De leur côté, Sergueï et Tatiana Glazounov, les deux sinistres gardiens d’Eva Irinova, voyaient leur avenir en danger. Il n’y avait pas de chambres pour eux dans la nouvelle résidence en construction. Kolvenik, prévoyant le problème avec les jumeaux, leur offrit une généreuse somme d’argent pour annuler leur supposé contrat avec Eva Irinova. En échange, ils devaient quitter le pays pour toujours et s’engager à ne jamais reprendre contact avec elle. Sergueï, ivre de fureur, refusa net et jura à Kolvenik qu’il ne se débarrasserait jamais d’eux.

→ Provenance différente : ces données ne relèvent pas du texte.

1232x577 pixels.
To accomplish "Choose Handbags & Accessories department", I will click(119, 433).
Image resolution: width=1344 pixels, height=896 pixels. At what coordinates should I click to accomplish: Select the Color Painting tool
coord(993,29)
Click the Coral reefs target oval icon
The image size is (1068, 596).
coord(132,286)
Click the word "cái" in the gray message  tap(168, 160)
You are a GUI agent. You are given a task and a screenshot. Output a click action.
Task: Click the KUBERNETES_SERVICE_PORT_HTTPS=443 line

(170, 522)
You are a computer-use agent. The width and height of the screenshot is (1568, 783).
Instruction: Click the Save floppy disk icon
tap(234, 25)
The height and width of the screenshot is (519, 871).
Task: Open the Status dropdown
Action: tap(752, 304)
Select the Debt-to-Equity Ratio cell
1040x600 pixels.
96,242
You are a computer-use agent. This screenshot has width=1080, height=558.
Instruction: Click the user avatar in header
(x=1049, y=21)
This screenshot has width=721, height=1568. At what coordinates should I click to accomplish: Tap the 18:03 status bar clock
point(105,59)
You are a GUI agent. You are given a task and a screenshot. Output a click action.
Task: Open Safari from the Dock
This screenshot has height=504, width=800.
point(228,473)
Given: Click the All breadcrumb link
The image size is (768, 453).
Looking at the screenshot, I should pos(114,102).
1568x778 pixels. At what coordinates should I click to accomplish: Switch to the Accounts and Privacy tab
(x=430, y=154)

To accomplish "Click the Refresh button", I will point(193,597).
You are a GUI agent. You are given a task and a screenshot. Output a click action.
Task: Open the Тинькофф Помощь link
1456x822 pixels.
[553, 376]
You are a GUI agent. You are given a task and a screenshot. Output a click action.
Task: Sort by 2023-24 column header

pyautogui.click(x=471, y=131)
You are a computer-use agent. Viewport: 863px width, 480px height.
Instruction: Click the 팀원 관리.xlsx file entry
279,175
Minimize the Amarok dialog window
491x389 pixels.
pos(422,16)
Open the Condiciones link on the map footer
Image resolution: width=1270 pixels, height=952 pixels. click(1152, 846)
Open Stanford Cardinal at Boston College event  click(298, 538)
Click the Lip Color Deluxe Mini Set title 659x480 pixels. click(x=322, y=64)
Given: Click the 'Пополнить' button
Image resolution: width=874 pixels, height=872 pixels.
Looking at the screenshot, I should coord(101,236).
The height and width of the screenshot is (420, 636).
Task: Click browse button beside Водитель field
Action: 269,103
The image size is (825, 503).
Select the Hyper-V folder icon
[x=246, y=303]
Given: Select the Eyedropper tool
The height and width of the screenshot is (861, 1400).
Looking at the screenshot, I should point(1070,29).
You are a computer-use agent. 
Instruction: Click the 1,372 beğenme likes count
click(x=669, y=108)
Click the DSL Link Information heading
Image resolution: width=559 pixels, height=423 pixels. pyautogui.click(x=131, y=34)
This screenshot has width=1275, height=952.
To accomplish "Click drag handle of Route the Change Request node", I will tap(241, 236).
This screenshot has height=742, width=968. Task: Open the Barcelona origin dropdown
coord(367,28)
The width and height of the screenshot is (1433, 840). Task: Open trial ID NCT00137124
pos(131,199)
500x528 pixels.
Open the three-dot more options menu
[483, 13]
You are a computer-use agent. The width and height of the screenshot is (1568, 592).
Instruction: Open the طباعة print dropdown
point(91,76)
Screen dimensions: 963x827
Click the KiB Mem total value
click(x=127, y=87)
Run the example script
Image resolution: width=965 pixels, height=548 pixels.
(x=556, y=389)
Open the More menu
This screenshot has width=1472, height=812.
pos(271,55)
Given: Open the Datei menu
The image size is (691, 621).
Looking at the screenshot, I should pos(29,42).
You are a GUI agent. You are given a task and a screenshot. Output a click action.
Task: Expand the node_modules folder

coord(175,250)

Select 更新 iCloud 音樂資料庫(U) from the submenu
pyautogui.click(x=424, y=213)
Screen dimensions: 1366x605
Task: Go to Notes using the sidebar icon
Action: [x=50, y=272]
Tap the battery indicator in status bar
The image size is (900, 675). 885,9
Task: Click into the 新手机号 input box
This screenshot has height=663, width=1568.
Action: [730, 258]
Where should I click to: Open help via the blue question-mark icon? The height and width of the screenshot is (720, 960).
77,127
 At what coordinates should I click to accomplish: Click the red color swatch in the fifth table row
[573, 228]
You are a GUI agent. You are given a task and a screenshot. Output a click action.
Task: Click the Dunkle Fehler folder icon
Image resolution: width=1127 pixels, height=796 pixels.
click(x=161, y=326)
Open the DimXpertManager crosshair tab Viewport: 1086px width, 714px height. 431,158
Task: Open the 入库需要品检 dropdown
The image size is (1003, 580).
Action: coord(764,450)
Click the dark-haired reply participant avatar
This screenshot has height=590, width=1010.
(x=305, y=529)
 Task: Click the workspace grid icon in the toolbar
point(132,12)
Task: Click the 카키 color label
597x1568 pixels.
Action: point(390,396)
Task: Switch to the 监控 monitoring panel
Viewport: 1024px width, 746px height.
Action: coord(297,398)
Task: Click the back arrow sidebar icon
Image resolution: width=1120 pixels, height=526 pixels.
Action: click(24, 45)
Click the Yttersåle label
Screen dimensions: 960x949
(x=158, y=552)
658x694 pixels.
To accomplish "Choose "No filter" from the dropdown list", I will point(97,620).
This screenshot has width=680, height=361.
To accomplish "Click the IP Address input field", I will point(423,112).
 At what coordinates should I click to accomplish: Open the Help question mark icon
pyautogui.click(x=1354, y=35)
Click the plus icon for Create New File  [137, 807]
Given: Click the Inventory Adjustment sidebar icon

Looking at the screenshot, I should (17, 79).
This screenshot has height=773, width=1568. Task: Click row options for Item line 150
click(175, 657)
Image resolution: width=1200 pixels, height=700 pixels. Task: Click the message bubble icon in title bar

Le même matin, au moment où Sergueï et Tatiana sortaient d’un porche de la rue Sant Pau, une rafale de balles tirées d’une voiture faillit leur coûter la vie. L’agression fut mise sur le compte des anarchistes. Une semaine plus tard, les jumeaux signèrent le document par lequel ils s’engageaient à libérer Eva Irinova et à disparaître définitivement. La date du mariage fut fixée au 24 juin 1935. Le lieu : la cathédrale de Barcelone.

La cérémonie, que certains comparèrent au couronnement du roi Alphonse XIII, eut lieu par une matinée resplendissante. La foule se pressait dans l’avenue de la cathédrale, avide de jouir des fastes grandioses du spectacle. Eva Irinova n’avait jamais été aussi éblouissante. Au son de la marche nuptiale de Wagner interprétée par l’orchestre du Liceo sur les marches de la cathédrale, les mariés descendirent vers la voiture qui les attendait. Il ne leur manquait plus que trois mètres pour parvenir au landau attelé à des chevaux blancs, quand un homme rompit le cordon de sécurité et se précipita vers eux. On entendit des cris d’alarme. En se retournant, Kolvenik se trouva face aux yeux injectés de sang de Sergueï Glazounov. Aucun de ceux qui assistèrent à la scène ne devait jamais oublier ce qui se passa ensuite. Glazounov tira de sa poche un flacon en verre et en jeta le contenu sur la figure d’Eva Irinova. L’acide brûla le voile comme un nuage de vapeur. Un hurlement monta jusqu’au ciel. La foule se transforma en une horde affolée et, en un instant, l’agresseur se perdit dans la multitude.

Kolvenik s’agenouilla près de la mariée et la prit dans ses bras. Le visage d’Eva Irinova se décomposait comme une aquarelle fraîche dans l’eau. La peau fumante se rétracta en parchemin brûlant et la puanteur de la chair carbonisée envahit l’air. L’acide n’avait pas atteint les yeux de la jeune femme. On pouvait y lire l’horreur et l’agonie. Kolvenik voulut sauver le visage de son épouse en appliquant ses mains dessus. Il réussit seulement à faire tomber des lambeaux de chair morte tandis que l’acide dévorait ses gants. Quand, finalement, Eva perdit connaissance, son visage n’était plus qu’un grotesque masque d’os et de chair à vif.